Filter on the word "will": copy each matching line from the listing below.

(INPUT MATERIAL)

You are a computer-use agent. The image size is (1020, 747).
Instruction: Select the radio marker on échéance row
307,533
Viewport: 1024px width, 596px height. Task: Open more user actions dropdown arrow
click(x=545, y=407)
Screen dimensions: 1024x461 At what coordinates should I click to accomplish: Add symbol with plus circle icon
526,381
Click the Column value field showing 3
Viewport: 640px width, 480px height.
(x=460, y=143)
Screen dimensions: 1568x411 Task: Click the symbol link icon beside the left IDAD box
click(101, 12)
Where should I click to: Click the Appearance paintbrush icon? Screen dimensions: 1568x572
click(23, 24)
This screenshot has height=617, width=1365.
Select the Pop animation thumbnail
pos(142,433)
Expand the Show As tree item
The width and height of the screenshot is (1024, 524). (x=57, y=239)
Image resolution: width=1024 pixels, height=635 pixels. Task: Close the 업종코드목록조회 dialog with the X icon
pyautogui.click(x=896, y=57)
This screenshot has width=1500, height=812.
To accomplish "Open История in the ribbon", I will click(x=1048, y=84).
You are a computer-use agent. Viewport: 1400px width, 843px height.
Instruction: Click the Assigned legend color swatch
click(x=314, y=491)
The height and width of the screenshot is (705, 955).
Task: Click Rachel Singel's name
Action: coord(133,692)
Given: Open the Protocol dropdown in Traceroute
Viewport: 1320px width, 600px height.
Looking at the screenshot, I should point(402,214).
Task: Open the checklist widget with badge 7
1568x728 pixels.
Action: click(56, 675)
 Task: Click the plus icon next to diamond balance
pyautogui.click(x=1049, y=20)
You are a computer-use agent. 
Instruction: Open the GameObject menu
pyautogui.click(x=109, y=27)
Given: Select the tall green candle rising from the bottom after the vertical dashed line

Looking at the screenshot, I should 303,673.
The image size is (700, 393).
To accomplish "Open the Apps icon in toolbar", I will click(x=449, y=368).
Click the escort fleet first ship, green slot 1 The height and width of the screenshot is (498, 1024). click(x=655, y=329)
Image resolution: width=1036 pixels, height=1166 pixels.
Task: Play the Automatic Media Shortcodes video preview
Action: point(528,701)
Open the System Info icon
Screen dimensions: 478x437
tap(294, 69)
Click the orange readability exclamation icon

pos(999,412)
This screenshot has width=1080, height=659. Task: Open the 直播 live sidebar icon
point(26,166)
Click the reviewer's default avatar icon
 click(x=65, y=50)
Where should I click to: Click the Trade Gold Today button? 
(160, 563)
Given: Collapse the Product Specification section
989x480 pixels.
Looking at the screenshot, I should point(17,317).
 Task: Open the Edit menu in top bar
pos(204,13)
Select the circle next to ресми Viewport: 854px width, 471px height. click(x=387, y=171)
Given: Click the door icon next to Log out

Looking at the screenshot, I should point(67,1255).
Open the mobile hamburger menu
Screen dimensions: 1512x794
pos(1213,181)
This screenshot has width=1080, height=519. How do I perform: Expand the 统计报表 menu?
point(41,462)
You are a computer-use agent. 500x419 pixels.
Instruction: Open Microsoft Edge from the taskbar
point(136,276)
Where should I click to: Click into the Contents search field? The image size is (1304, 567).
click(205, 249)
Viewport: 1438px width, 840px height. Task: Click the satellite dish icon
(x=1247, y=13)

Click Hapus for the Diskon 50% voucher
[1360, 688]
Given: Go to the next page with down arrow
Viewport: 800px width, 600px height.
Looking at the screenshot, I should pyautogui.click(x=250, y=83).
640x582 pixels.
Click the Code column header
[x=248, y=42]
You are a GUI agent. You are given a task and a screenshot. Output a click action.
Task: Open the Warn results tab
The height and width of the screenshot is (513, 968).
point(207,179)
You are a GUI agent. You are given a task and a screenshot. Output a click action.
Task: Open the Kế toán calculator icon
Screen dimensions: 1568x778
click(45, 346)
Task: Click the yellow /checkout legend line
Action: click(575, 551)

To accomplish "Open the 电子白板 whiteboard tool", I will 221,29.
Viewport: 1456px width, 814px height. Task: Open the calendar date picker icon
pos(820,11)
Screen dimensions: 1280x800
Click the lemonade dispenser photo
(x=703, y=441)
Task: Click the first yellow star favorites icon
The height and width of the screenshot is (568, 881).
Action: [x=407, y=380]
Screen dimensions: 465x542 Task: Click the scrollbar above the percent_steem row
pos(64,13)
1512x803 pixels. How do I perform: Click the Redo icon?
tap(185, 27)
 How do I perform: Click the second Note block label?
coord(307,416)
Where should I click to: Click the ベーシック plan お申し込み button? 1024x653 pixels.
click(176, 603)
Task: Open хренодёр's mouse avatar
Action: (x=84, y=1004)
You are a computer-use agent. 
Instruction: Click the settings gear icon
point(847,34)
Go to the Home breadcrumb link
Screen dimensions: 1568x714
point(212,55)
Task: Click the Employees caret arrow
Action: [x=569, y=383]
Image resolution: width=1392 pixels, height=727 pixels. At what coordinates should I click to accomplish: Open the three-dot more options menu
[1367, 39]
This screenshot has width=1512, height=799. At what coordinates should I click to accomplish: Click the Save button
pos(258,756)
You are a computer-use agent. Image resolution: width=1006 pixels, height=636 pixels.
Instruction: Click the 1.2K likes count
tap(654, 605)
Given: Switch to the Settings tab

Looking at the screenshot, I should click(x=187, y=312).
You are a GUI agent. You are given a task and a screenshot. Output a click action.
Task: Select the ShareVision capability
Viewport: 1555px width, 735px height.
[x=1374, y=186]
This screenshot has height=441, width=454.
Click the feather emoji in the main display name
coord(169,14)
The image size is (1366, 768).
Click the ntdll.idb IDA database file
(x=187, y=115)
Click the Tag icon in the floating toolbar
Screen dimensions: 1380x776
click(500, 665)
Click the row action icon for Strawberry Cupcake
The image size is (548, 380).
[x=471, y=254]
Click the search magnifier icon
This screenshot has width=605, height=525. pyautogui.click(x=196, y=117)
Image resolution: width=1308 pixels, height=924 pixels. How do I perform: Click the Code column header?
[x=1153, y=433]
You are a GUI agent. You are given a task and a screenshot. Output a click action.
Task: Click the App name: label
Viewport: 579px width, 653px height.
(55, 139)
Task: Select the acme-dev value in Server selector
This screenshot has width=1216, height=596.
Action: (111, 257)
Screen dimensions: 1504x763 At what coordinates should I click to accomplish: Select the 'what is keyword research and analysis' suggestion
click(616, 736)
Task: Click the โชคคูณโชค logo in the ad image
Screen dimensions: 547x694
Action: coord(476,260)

(End INPUT MATERIAL)

▸ OUTPUT FOR THIS EXERCISE
To accomplish "Open История in the ribbon", I will click(x=1048, y=84).
To accomplish "Open the Apps icon in toolbar", I will click(x=449, y=368).
To accomplish "Open the 电子白板 whiteboard tool", I will 221,29.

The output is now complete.